(Items from a dataset)
- - -

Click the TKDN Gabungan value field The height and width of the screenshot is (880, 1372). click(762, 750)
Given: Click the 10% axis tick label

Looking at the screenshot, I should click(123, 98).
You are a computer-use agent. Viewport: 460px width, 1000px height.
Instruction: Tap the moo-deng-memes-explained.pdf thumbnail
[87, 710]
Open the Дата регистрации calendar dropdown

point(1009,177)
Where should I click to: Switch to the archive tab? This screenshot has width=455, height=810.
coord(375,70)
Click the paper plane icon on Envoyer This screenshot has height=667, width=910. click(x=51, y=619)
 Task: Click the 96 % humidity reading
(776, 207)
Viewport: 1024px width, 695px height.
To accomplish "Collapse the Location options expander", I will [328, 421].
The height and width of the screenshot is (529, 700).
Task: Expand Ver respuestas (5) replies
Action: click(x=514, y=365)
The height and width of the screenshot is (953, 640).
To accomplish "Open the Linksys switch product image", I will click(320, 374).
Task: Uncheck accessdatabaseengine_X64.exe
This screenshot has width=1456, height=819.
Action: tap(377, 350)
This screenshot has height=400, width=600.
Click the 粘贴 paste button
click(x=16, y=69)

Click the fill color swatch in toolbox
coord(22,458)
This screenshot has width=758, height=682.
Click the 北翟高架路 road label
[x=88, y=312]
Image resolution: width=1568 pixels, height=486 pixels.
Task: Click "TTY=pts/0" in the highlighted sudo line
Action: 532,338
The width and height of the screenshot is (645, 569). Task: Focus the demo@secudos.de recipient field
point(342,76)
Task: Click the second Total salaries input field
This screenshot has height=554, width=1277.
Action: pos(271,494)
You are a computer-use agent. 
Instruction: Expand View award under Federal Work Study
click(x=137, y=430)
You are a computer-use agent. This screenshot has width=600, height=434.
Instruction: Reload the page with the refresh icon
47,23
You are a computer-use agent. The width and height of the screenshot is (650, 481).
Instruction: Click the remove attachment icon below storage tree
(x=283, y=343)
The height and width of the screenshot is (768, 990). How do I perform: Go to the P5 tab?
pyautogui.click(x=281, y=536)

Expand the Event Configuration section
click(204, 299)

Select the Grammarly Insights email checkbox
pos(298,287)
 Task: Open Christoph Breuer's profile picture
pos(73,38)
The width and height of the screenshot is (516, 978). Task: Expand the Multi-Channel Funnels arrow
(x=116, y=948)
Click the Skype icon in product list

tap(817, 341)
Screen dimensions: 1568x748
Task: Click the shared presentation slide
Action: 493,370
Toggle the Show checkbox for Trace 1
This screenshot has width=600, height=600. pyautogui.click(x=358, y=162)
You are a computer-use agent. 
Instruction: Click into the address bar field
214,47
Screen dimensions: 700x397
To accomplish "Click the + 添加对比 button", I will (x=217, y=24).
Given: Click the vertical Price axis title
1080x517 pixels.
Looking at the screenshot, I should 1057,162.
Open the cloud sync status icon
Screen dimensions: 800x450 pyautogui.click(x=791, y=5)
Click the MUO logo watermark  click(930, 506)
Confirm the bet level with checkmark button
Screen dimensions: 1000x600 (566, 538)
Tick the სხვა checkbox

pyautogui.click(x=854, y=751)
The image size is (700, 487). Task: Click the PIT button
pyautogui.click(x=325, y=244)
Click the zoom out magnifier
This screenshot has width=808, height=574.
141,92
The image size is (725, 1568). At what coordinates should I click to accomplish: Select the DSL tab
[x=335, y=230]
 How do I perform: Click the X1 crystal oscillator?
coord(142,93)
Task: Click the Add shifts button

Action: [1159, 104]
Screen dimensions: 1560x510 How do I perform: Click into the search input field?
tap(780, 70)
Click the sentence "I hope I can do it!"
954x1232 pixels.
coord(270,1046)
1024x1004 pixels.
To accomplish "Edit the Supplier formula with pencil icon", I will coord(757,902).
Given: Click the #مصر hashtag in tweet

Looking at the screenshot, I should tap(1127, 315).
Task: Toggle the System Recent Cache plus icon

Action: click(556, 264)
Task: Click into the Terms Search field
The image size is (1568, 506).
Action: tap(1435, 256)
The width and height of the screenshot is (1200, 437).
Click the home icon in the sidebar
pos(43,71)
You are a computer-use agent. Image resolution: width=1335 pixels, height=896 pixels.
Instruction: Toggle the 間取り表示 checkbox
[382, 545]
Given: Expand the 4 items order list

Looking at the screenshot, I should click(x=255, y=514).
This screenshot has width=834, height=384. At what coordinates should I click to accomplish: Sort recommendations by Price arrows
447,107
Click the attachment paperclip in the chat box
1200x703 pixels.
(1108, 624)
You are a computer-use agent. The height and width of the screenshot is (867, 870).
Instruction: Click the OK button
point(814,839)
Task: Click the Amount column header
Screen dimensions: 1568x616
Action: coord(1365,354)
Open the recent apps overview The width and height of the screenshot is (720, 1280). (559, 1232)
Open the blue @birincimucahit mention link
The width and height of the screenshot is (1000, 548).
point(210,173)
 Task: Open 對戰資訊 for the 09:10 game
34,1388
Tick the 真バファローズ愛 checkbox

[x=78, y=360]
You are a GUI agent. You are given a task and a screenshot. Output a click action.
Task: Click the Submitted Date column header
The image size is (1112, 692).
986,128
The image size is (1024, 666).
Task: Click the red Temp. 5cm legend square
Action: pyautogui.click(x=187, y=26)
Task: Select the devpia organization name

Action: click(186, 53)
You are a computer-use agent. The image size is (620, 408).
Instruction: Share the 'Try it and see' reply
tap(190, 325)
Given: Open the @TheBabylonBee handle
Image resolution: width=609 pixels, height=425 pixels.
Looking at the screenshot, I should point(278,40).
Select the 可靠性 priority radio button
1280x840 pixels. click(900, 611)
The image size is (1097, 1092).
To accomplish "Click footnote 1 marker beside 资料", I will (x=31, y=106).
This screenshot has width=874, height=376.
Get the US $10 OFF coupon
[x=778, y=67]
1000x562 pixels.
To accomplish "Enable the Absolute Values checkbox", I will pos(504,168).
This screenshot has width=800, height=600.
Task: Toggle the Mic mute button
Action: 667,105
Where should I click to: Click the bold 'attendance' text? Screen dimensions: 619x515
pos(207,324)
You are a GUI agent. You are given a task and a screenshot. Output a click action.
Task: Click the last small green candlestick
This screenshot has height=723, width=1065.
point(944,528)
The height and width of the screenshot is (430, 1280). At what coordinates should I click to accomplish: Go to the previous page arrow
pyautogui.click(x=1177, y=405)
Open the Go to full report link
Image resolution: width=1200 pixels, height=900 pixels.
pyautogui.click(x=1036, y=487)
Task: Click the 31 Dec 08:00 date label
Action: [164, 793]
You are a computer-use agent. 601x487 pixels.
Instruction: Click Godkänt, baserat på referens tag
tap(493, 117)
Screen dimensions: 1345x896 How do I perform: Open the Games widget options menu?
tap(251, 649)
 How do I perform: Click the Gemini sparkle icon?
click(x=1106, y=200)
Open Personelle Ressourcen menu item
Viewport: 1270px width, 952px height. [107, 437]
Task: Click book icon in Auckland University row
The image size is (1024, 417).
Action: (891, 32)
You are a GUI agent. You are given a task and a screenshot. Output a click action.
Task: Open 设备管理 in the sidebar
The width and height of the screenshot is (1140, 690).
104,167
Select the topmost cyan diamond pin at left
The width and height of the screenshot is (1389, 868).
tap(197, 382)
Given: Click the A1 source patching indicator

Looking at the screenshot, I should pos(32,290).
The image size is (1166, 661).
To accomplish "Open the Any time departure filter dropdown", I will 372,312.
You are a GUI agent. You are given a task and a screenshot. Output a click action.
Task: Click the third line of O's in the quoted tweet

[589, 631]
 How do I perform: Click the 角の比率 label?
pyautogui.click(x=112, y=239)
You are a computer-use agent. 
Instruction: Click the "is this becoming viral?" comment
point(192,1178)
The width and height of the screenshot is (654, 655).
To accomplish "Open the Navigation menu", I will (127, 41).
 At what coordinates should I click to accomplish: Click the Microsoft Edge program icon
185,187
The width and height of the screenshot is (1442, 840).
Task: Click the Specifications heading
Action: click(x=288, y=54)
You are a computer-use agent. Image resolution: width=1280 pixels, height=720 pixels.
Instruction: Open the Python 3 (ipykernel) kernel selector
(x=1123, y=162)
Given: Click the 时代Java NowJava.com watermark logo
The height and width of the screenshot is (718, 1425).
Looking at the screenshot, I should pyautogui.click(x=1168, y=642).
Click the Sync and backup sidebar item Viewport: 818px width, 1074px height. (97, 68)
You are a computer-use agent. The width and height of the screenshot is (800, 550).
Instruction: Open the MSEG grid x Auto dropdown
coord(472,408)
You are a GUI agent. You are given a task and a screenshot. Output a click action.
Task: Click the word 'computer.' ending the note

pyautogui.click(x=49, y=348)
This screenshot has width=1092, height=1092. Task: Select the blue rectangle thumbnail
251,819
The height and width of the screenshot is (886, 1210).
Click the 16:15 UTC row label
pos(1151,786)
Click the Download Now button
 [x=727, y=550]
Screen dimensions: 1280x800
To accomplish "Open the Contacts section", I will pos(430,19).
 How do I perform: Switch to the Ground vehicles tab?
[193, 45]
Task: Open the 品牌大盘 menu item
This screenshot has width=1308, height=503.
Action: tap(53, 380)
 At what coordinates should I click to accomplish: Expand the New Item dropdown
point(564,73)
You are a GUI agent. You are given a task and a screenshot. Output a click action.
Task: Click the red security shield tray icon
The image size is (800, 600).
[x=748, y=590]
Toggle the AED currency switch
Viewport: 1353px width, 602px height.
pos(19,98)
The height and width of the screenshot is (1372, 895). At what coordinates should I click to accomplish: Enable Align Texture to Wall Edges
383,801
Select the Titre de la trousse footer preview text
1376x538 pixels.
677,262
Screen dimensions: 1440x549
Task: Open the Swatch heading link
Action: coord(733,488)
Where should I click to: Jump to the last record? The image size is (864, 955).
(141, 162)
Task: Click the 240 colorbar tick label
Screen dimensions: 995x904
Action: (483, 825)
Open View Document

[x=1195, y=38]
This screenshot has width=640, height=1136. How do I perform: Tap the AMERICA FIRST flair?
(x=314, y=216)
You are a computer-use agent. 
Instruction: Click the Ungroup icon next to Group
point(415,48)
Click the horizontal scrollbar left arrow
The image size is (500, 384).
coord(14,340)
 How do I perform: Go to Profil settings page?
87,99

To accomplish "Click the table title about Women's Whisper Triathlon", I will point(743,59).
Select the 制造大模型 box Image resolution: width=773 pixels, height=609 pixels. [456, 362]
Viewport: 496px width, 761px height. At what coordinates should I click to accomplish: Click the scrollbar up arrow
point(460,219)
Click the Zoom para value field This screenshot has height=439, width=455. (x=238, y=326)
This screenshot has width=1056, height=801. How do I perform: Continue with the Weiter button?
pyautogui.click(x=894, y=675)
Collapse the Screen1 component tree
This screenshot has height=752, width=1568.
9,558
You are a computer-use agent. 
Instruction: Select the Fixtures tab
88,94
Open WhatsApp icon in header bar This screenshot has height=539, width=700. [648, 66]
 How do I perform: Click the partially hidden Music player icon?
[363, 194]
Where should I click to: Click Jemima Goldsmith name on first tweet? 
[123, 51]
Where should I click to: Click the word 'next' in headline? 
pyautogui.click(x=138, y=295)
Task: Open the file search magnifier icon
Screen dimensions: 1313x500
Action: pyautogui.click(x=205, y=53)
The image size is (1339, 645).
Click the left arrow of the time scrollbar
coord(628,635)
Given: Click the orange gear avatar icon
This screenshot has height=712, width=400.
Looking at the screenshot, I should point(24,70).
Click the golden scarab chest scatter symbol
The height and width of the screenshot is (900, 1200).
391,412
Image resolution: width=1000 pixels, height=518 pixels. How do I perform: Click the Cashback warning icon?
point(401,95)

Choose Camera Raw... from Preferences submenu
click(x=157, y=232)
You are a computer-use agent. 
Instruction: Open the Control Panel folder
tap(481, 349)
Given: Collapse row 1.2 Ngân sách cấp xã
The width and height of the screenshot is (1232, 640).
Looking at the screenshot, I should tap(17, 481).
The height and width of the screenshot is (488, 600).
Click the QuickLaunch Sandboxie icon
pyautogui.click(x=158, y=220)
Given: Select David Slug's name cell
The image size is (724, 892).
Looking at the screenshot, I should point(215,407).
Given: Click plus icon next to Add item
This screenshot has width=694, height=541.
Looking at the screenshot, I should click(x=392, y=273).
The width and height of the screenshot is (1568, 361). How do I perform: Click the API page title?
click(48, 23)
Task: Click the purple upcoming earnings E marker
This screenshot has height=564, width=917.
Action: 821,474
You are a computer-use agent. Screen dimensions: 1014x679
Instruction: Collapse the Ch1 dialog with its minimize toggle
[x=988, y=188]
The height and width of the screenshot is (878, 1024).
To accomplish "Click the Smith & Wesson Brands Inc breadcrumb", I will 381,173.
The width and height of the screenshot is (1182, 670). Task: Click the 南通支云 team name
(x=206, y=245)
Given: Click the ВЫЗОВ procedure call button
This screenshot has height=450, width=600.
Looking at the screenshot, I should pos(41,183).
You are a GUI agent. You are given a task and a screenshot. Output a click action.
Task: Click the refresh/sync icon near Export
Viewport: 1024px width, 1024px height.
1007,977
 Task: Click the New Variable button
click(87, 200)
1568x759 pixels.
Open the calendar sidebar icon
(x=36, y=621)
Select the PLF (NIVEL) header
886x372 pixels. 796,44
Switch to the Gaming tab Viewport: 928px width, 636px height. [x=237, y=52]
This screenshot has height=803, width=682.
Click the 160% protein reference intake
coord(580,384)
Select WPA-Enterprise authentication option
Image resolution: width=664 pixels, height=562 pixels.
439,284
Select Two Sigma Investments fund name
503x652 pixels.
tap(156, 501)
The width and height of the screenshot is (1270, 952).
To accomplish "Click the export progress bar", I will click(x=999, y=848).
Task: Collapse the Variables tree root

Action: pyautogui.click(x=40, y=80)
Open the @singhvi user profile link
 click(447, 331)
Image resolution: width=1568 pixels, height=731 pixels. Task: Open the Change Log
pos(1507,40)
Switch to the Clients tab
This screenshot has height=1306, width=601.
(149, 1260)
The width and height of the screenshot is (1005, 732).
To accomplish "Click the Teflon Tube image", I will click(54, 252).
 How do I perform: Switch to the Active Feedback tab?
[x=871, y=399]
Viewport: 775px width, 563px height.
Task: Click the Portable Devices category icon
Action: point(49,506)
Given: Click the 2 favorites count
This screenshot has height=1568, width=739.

- - -

## What to do
Lines with the word "column": copy each one from the data above.

## Answer to this task
Task: Click the Amount column header
Task: Click the Submitted Date column header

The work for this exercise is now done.